The public availability of 200 genome sequences for humans, model organisms, and microbial species (Bernal et al. 2001) has provided tremendous impetus for creation of large-scale sets of cloned genes, expanding by orders of magnitude the numbers of genes and proteins readily accessible for further study (for review, see Rual et al. 2004b). Efficient utilization of these gene resources will require the deployment of robust and facile technologies for isolating full-length open reading frame (ORF) clones in order to carry out proteome-wide, protein-based studies and corresponding promoter regions for transcriptional regulation and localization studies. Analogous to the collaborative efforts at sequencing the human genome, "discovery science" will depend on collaborative arrangements involving both public and private partnerships (Committee on Large-Scale Science and Cancer Research 2003). A significant aspect of these collaborative enterprises is that the results and corresponding resources must be available to the public in an open-access setting, free of intellectual property (IP) entanglements.

Academia-Industry Collaborations: A Relationship Fostered by Governmental Action

Relationships among United States colleges and universities and commercial firms have existed since at least the 1860s, when the Morrill Act established the United States land-grant system of colleges, which fostered the transfer of new agricultural methods and technologies to farm operations (for review, see Hasselmo and McKinnell 2003). The Morrill Act also provided a mechanism for the federal government to fund investigator-initiated research projects (Committee on Large-Scale Science and Cancer Research 2003), a prelude to the subsequent development of extramural funding by the National Institutes of Health (NIH).
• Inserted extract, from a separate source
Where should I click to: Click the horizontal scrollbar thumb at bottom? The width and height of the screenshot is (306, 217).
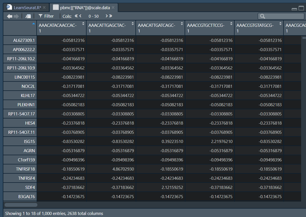21,205
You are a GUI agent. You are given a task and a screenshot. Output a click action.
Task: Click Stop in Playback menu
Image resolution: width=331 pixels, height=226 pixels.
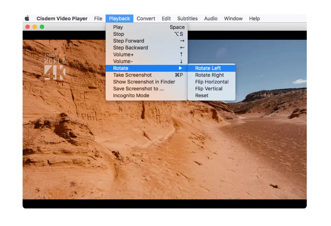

Throughout the 20th century, scientists have relied on commercial firms to provide critical reagents, materials, and technical know-how for their investigator-initiated efforts. For example, Fisher Scientific, founded in Pittsburgh in 1902 by Chester Garfield Fisher, was one of the first commercial sources of equipment and reagents for United States laboratories, initially as a reseller of quality instruments imported from Europe (http://www.fisherscientific.com). Various products from Fisher were used in government laboratories during the Manhattan Project to build the atomic bomb, one of the first of many "big science" projects undertaken by the United States government.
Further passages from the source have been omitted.